PROBLEM 1
In the mailing-list thread about the data fabric white paper, what does Larry say is the key?

EXCERPTED PASSAGE
== == ==
Subject: Re: [rda-datafabric-ig] Re: [rda-datafabric-ig] draft version white paper form DFIG
All,
Right - the MD object is its own DO in its own right. It is also the case that not all DOs which exist in the role of metadata to other DOs will be known to the owners/controllers of those other DOs, e.g., annotations and reviews, and so direct links establishing all relationships among all possible related DOs is not a reasonable expectation.
Larry
Author: Larry Lannom
Date: 05 Jan, 2015
Keith,
Absolutely. And one could even help less intelligent miners by building indexes, etc. I believe the key is being able to rely on the identifiers and associated metadata of any and all DOs to dynamically build the network of relationships as needed.
Best,
Larry
Author: Keith Jeffery
Date: 05 Jan, 2015
Larry
As usual we are in accord
Best
Keith
----------------------------------------------------------------------------------------------------------
Keith G Jeffery Consultants
Prof Keith G Jeffery
E: ***@***.***
T: +44 7768 446088
S: keithgjeffery
Past President ERCIM www.ercim.eu (***@***.***)
== == ==
INFORMATION SHOWN
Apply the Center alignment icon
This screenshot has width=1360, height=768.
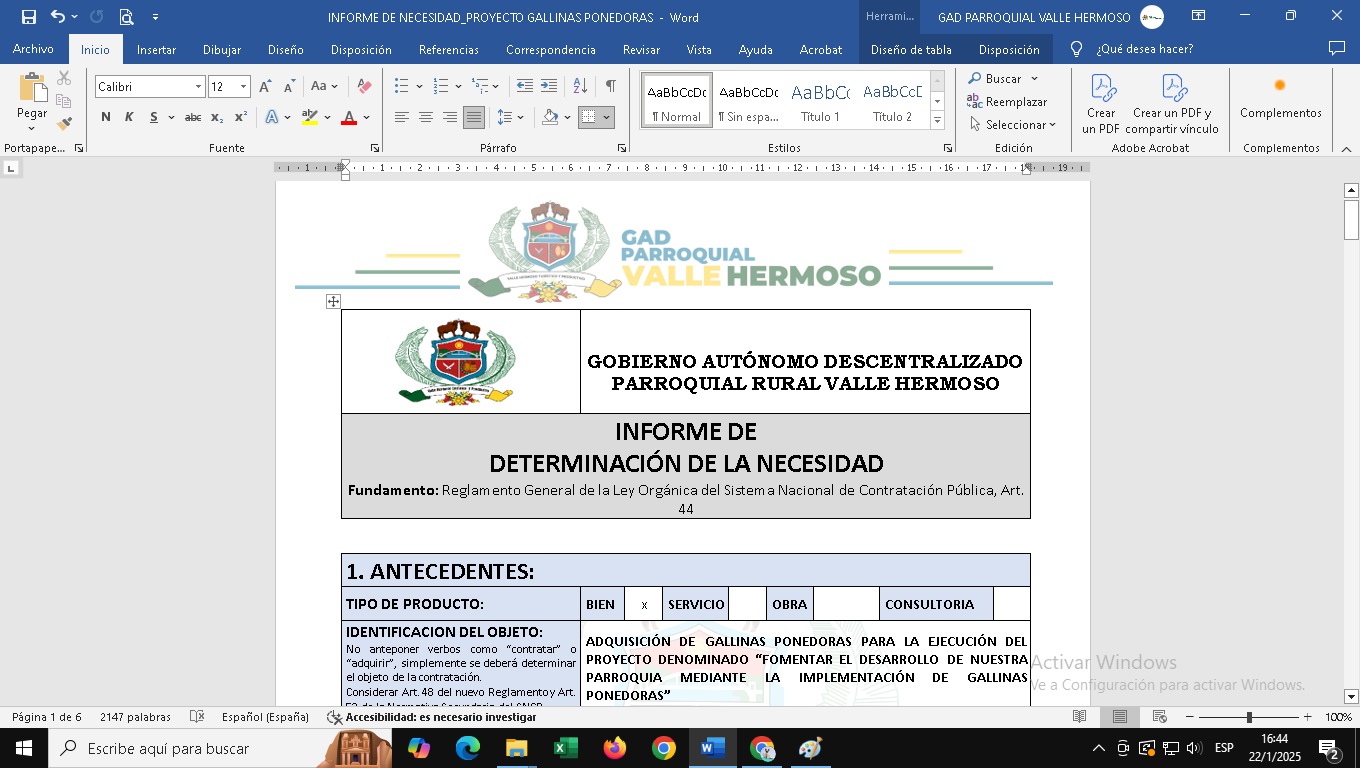(x=426, y=118)
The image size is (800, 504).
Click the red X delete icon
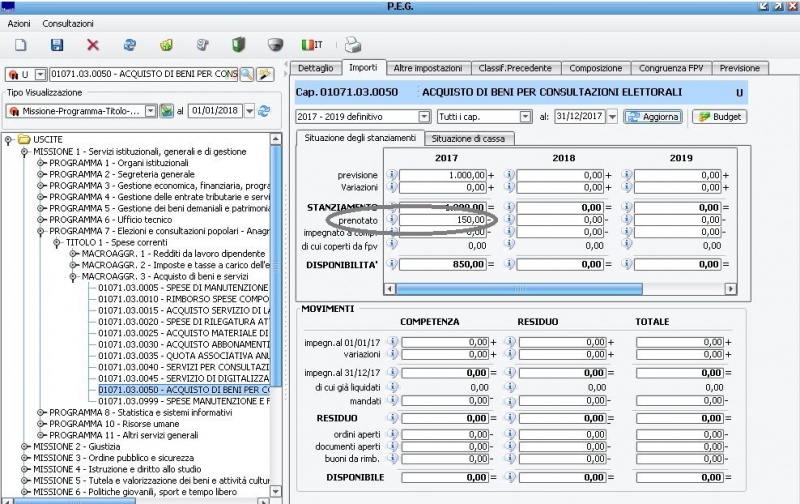pos(93,45)
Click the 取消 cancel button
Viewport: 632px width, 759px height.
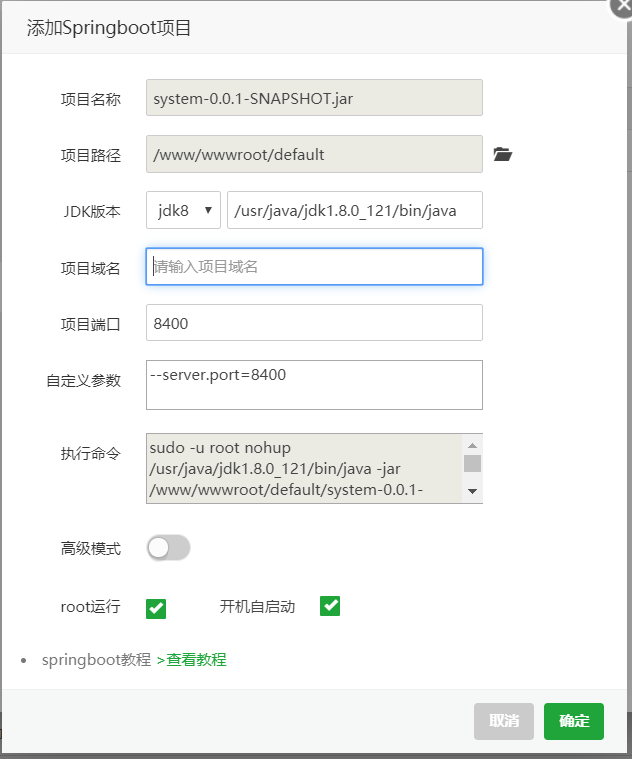pos(504,721)
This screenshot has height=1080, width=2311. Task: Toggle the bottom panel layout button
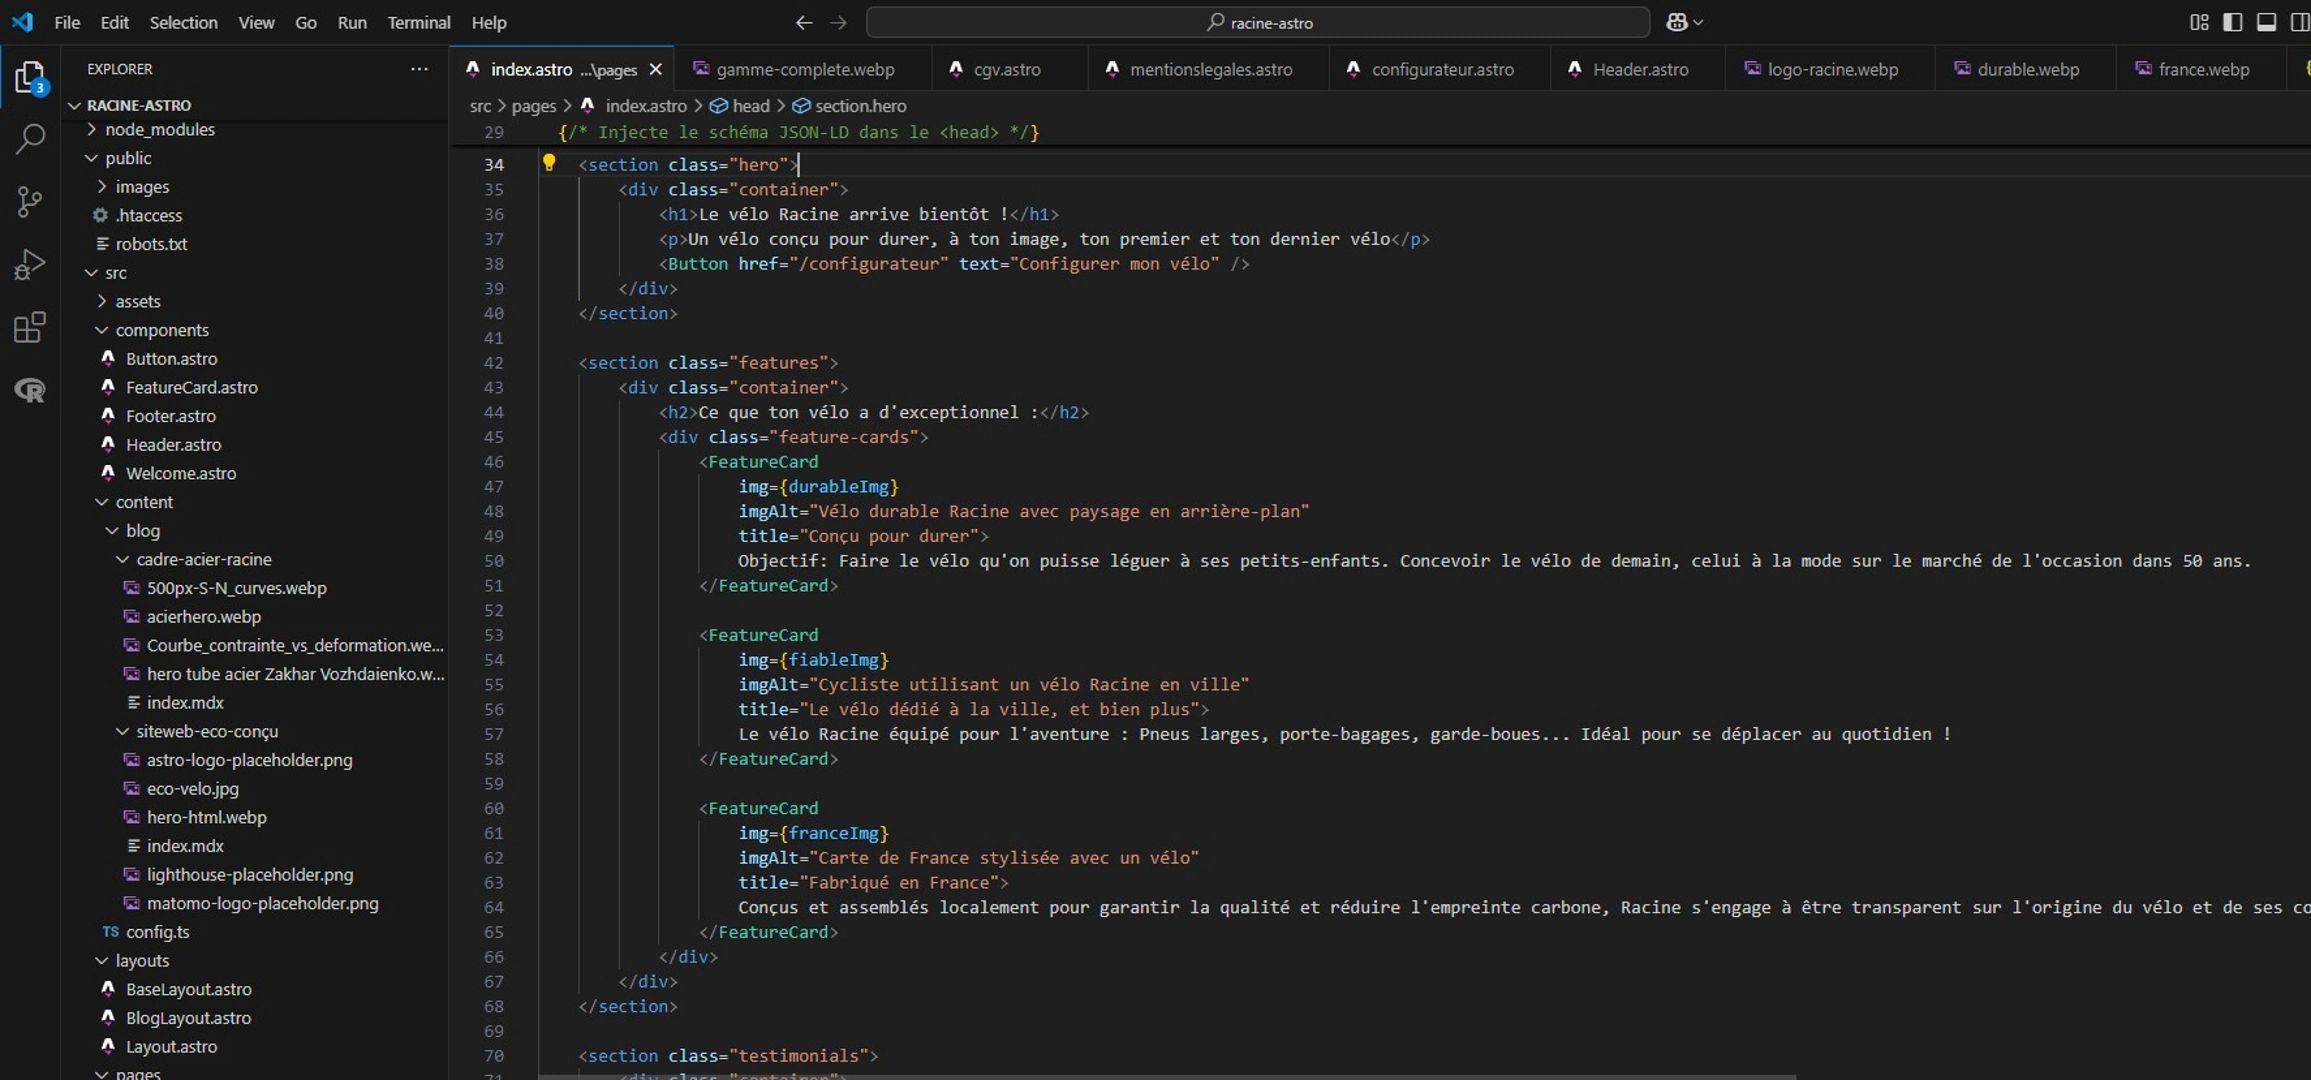[2266, 22]
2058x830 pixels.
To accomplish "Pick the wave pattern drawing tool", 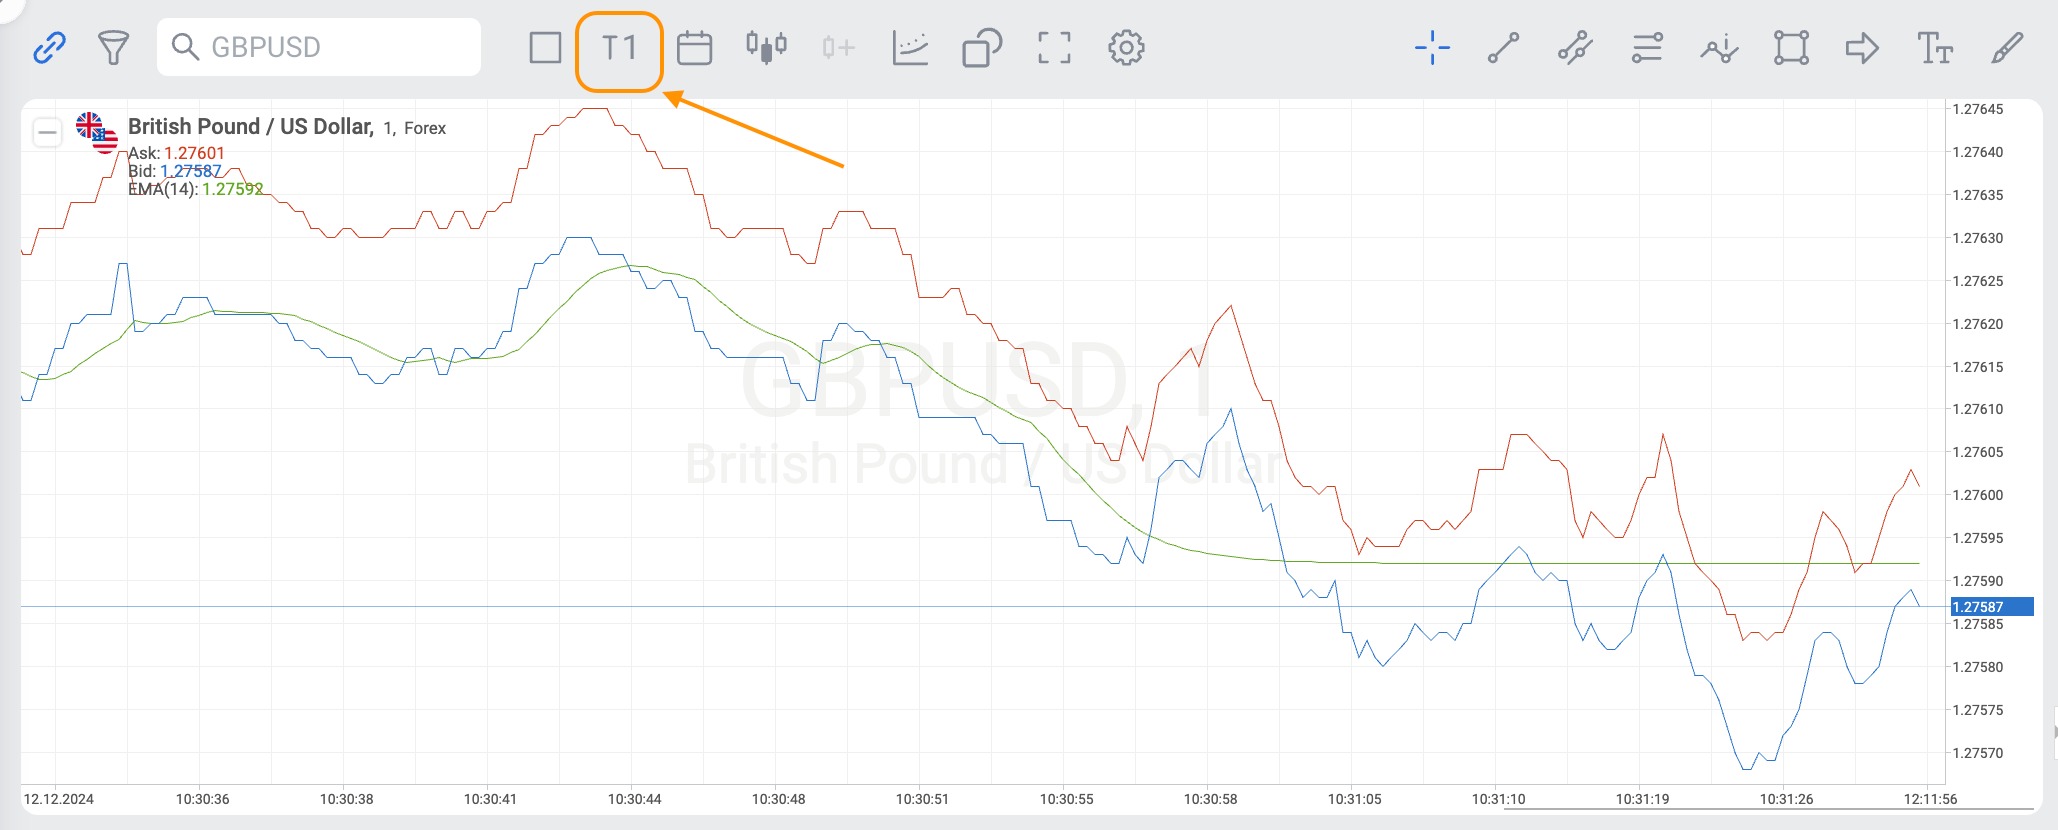I will 1719,48.
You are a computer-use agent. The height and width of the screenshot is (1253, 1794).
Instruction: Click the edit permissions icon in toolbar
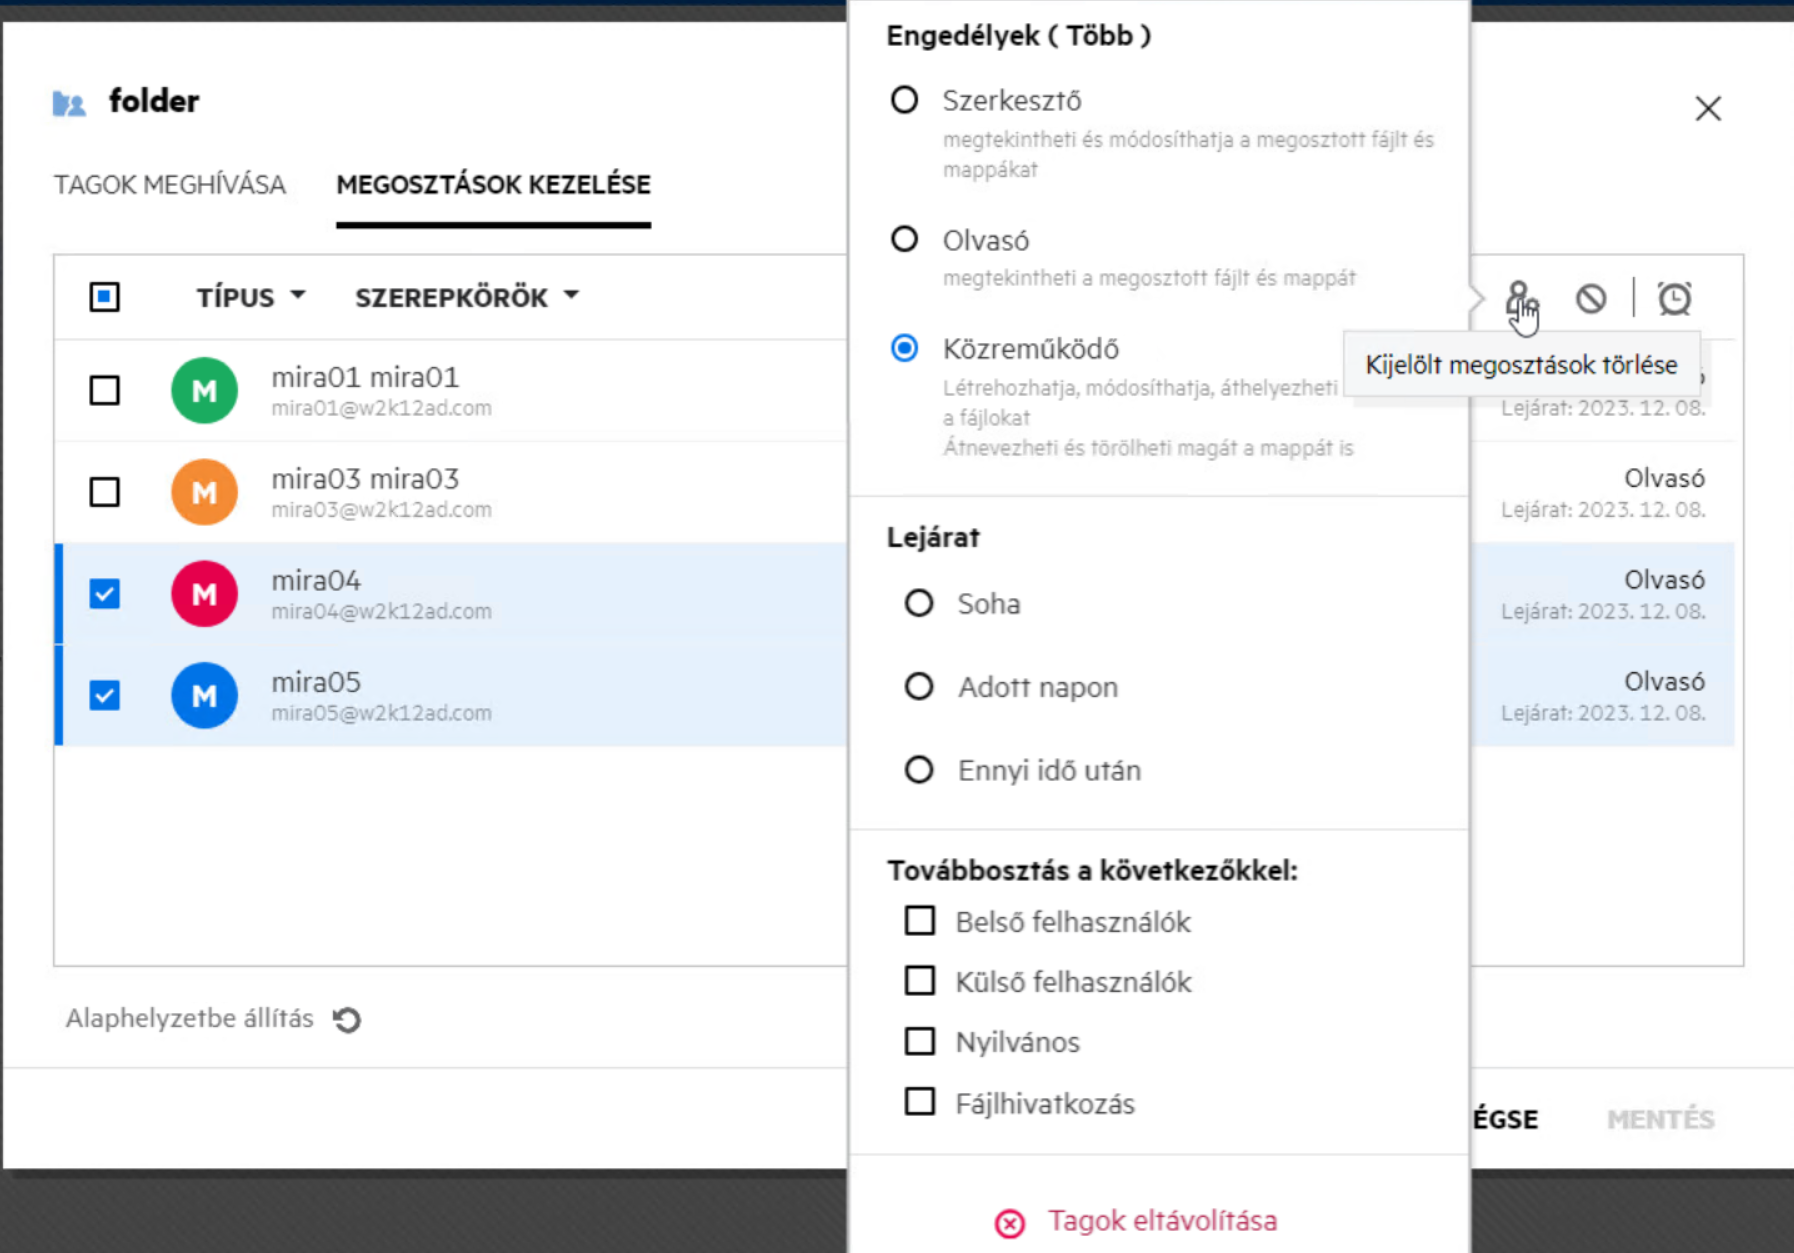[x=1520, y=298]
== == ==
PROBLEM 2
In the records, change "toolbar" to "menu bar" in the part that opens with the line containing "You are a computer-use" and closes with the end of the records. Give only that part, with the pictures left out.

TASK SOLUTION 1
Being able to rely on the identifiers and associated metadata of any and all DOs to dynamically build the network of relationships as needed.

TASK SOLUTION 2
You are a computer-use agent. The height and width of the screenshot is (1253, 1794).
Instruction: Click the edit permissions icon in menu bar
[x=1520, y=298]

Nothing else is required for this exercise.